Dombaumeister Nikolaus Demann spricht von einer (im Vergleich zu den Neubauprojekten des Bistums) überschaubaren Maßnahme. Sie sei gleichwohl von großem öffentlichen Interesse, da es sich um die Bischofskirche handele. Es habe bereits Dutzende von Anfragen gegeben, was es mit dem Gerüst auf sich habe. Während der fünfmonatigen Sanierung bleibt das Hauptportal geschlossen. Dombesucher müssen die Seiteneingänge benutzen. An den Gottesdienstzeiten ändert sich nichts.
Am Katholikentag liegt es, dass die Arbeiten jetzt stattfinden. Als im November 2007 das große Transparent mit dem Motto " Du führst uns hinaus ins Weite" am Südwestturm befestigt wurde, wurden zahlreiche Schäden am und im Mauerwerk festgestellt. Bei einer Begutachtung vom Hubsteiger aus entdeckten Experten lose Steine, die auf den Gesimsen lagen. An anderen Stellen schälen sich die Sandsteinquader regelrecht ab. Eisenanker, die beim Wiederaufbau nach dem Krieg ins Mauerwerk eingelassen wurden, rosten so sehr, dass Steinstücke weggesprengt werden. Das alles sind Alarmzeichen, die ein schnelles Handeln erforderlich machen. Anhand einer Fotodokumentation wurde ein umfassendes Sanierungskonzept erarbeitet. Im Kern werden alle Fugen erneuert, altes Eisen beseitigt und desolate Steine ausgewechselt.
Im ersten Schritt wird die Westfassade auf einer Fläche von 2000 Quadratmetern komplett eingerüstet. Das könne bis zu vier Wochen dauern, schätzt Nikolaus Demann. Eine besondere Herausforderung für die Gerüstbauer sind die beiden Türme mit einer Gesimshöhe von 39 und 36, 60 Metern. Da auch sie von außen saniert werden sollen, müssen sie ebenfalls von allen vier Seiten begehbar gemacht werden.
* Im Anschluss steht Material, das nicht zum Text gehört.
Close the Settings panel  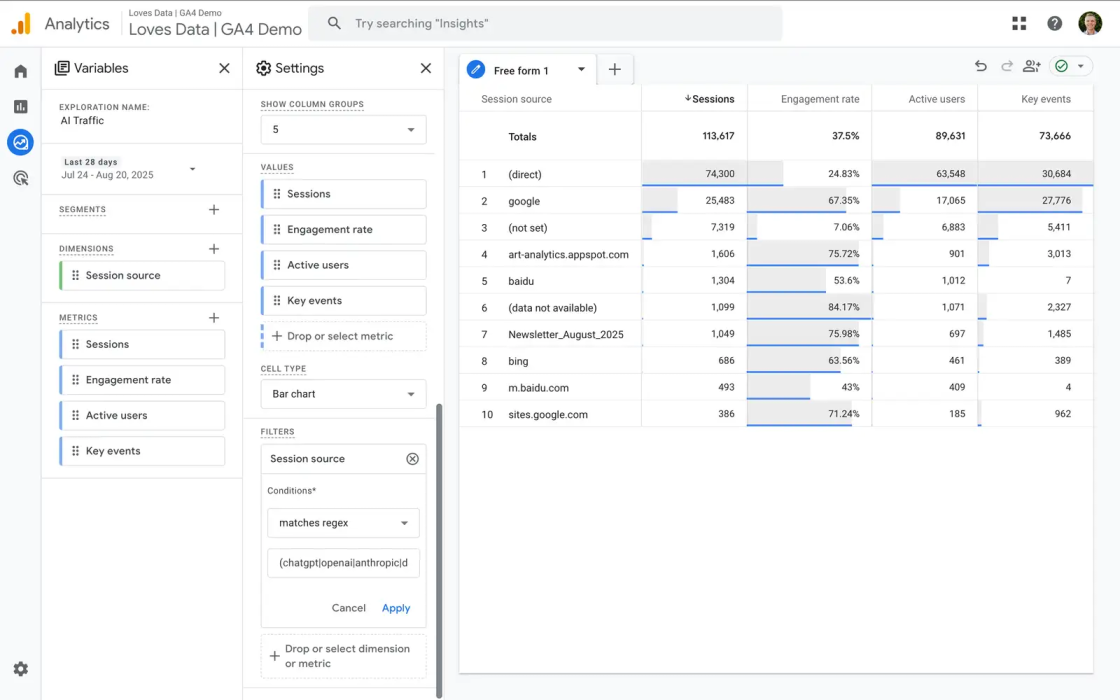426,67
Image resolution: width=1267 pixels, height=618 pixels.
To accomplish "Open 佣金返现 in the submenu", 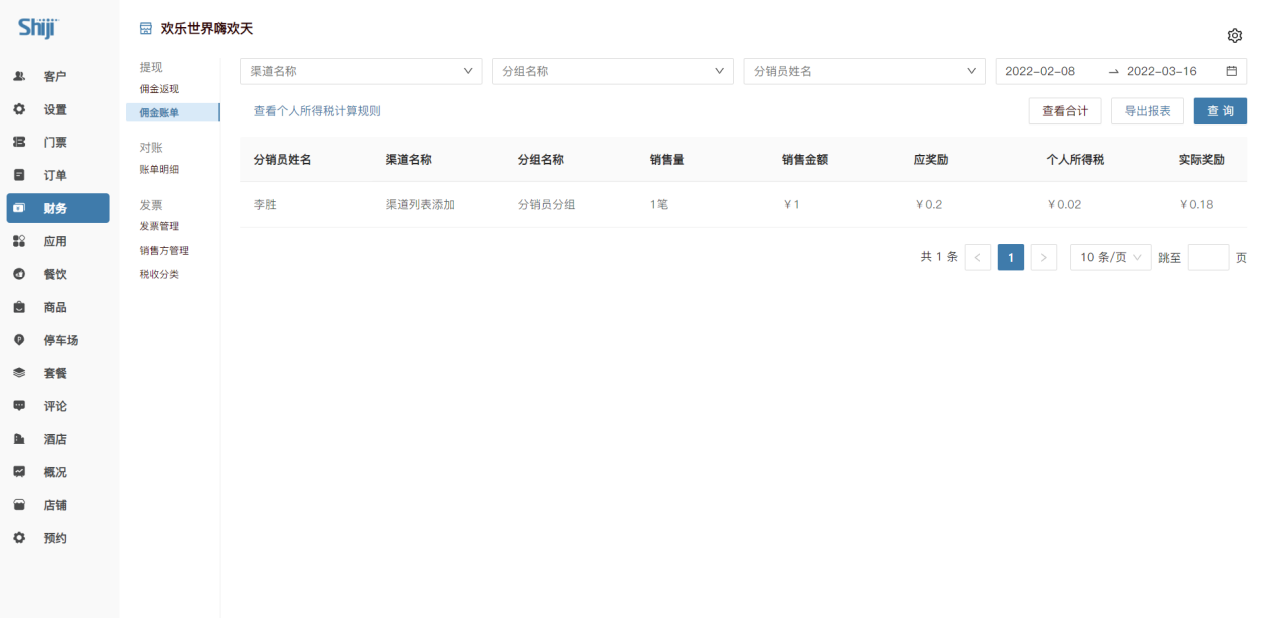I will coord(159,89).
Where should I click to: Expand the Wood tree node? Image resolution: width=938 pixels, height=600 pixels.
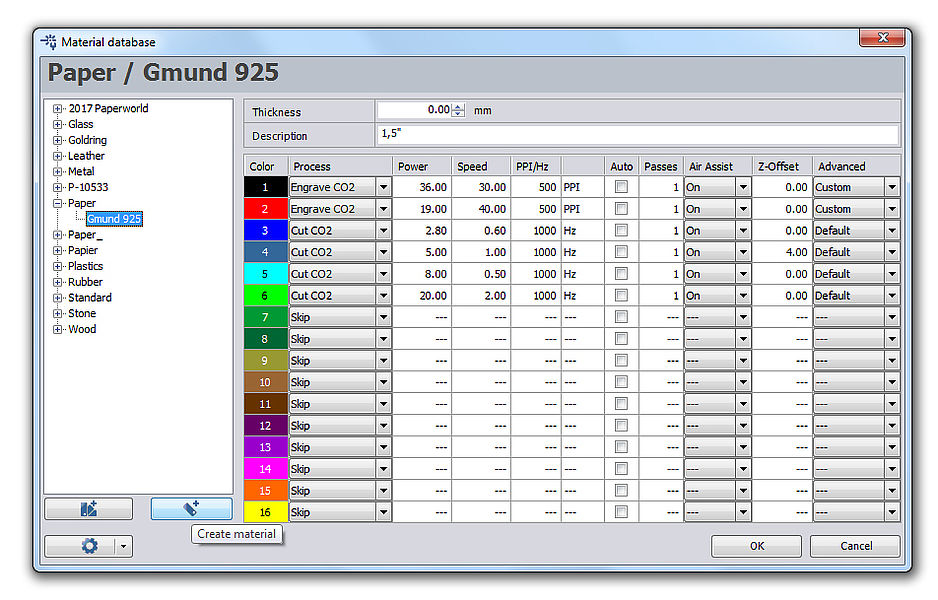[x=58, y=329]
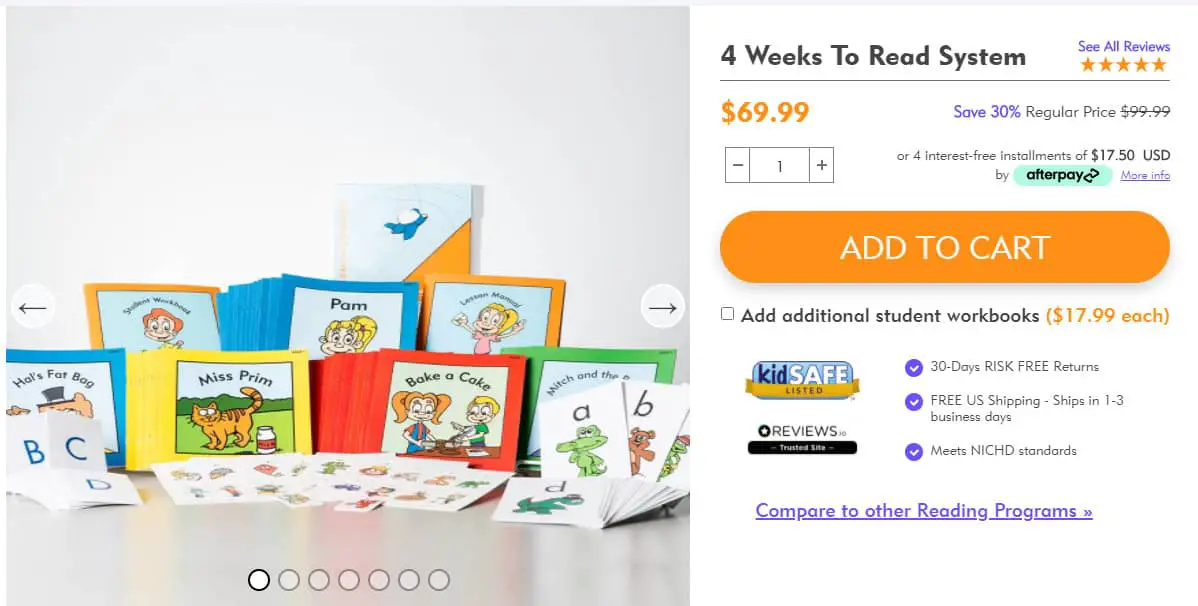Image resolution: width=1198 pixels, height=606 pixels.
Task: Open See All Reviews link
Action: (1123, 47)
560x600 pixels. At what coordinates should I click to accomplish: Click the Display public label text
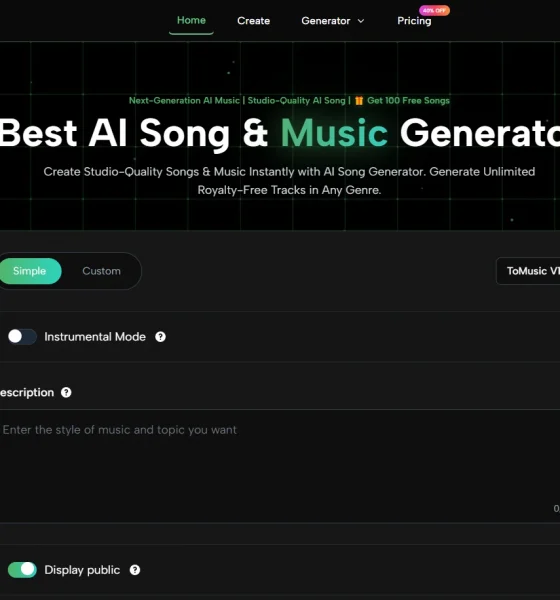pyautogui.click(x=82, y=570)
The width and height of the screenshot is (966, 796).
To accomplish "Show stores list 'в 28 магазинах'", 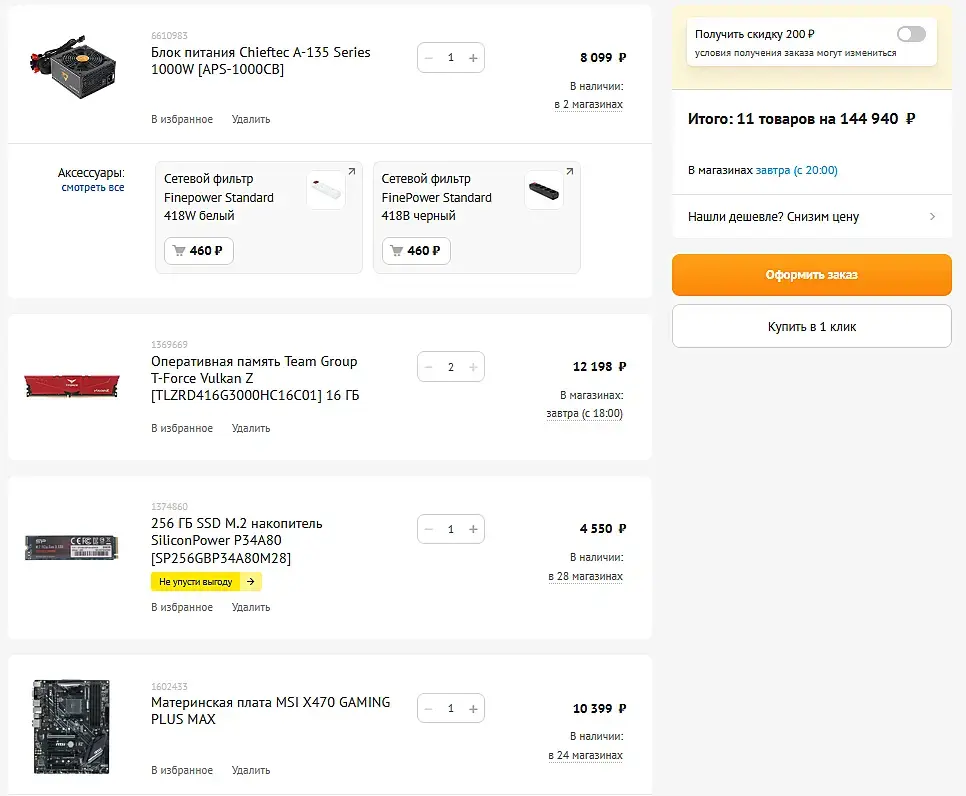I will (585, 576).
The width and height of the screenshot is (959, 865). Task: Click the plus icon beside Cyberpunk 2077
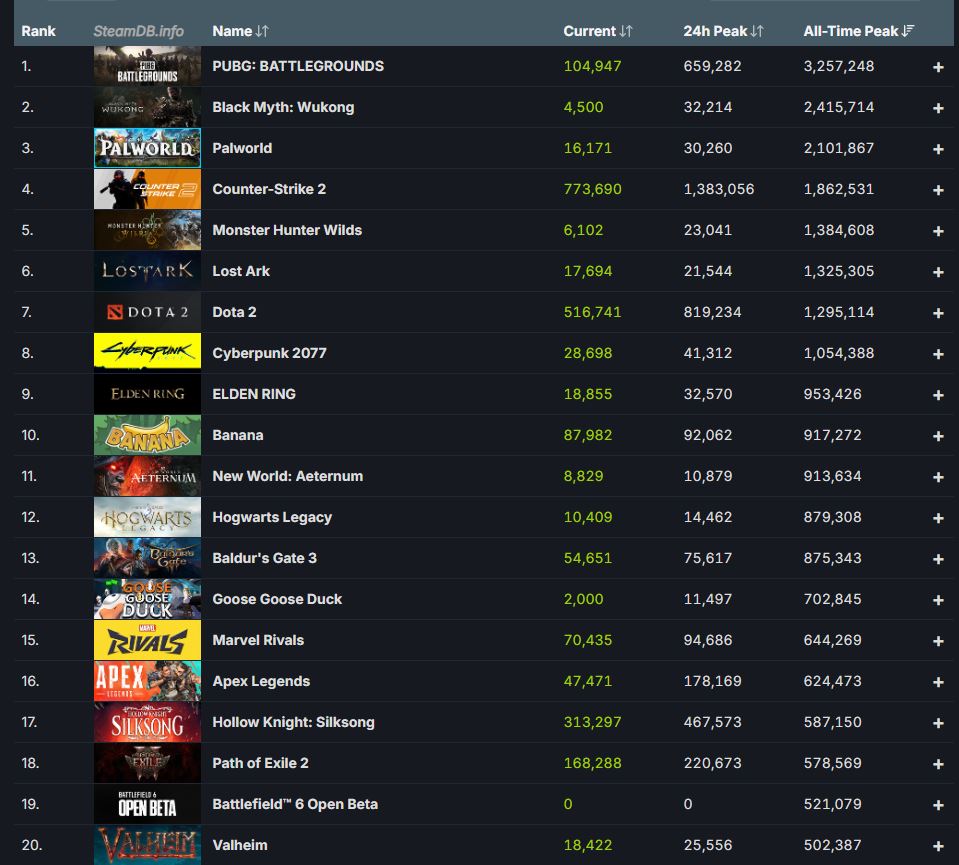click(x=938, y=354)
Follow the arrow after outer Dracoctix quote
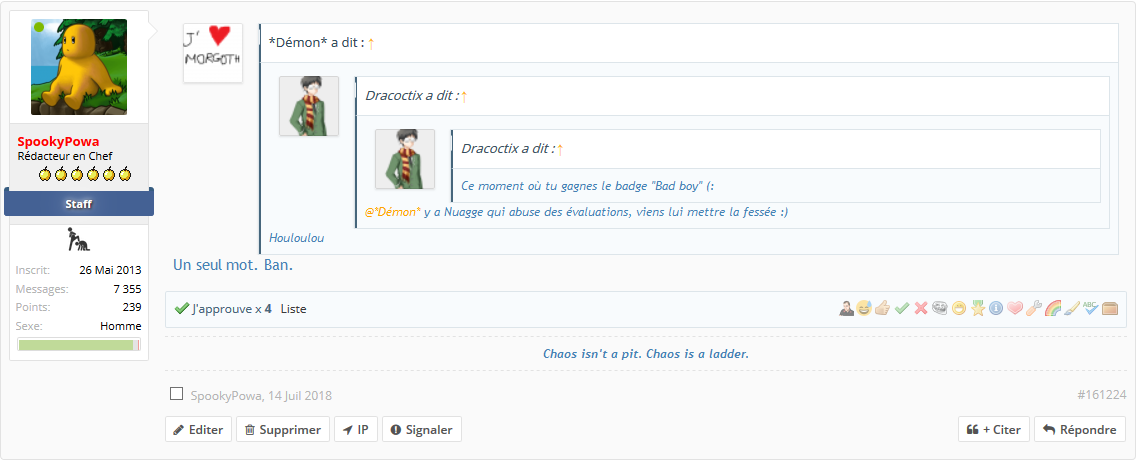This screenshot has width=1140, height=463. click(x=464, y=96)

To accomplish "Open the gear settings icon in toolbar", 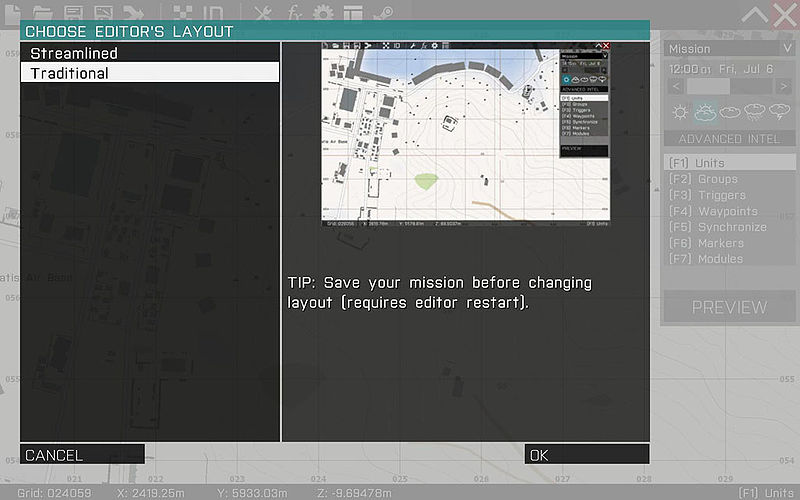I will pos(323,13).
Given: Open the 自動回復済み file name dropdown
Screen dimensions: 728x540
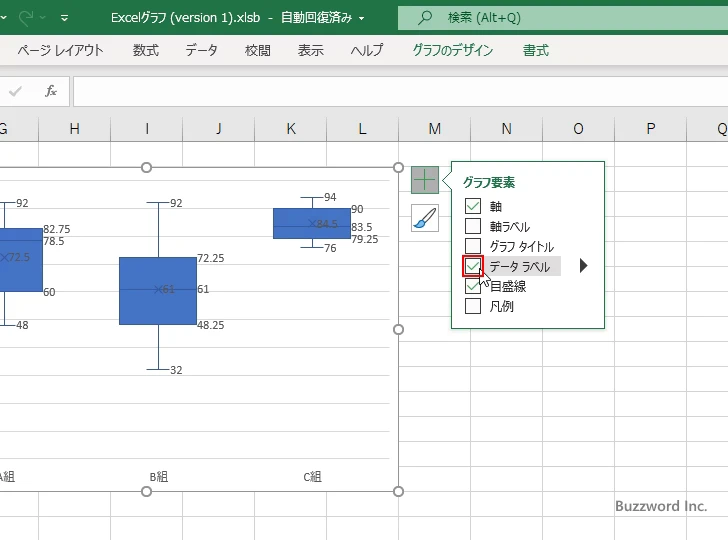Looking at the screenshot, I should (361, 18).
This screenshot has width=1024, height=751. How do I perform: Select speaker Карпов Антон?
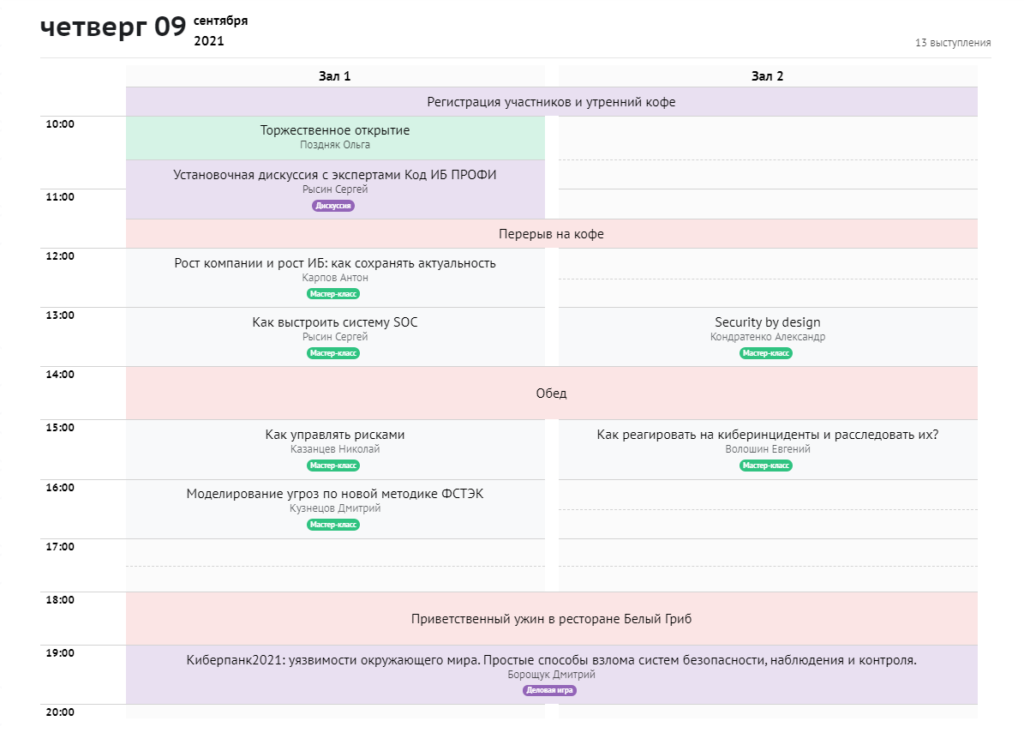pyautogui.click(x=335, y=278)
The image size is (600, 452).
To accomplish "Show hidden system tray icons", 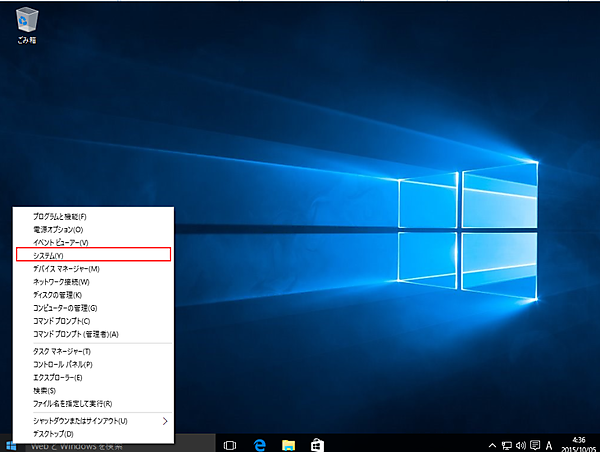I will click(x=491, y=444).
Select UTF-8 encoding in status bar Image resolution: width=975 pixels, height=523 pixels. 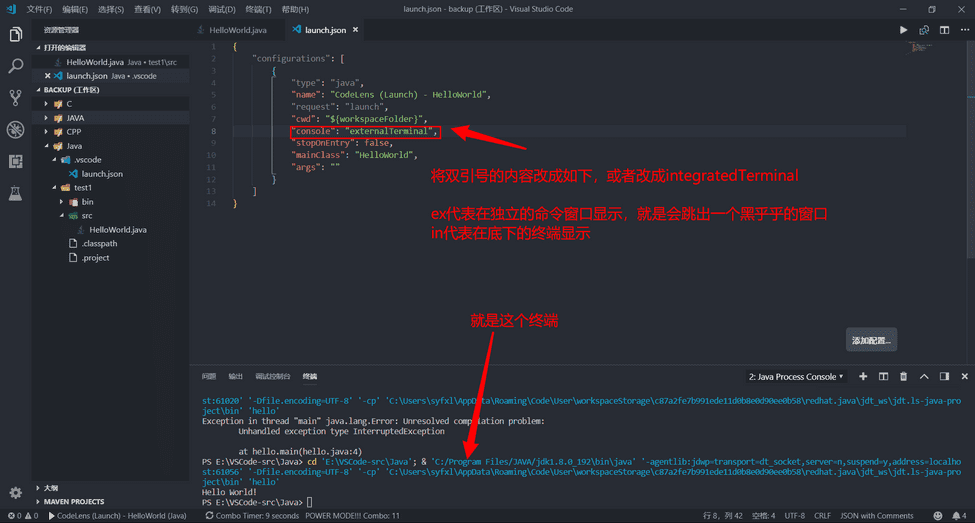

Nächste Woche können dann bereits die Steinmetze ans Werk gehen. Weil die Westfassade besonders der Witterung ausgesetzt ist, musste sie wiederholt saniert werden unter anderem in den siebziger Jahren des vorigen Jahrhunderts. Eine Jahreszahl am romanischen Nordwestturm weist weithin sichtbar auf die Renovierung von 1823 hin. Besonders umfangreich waren die Arbeiten vor gut 100 Jahren und nach dem 2. Weltkrieg. Vor 25 Jahren waren Chor, Vierungsturm und Westfassade eingerüstet.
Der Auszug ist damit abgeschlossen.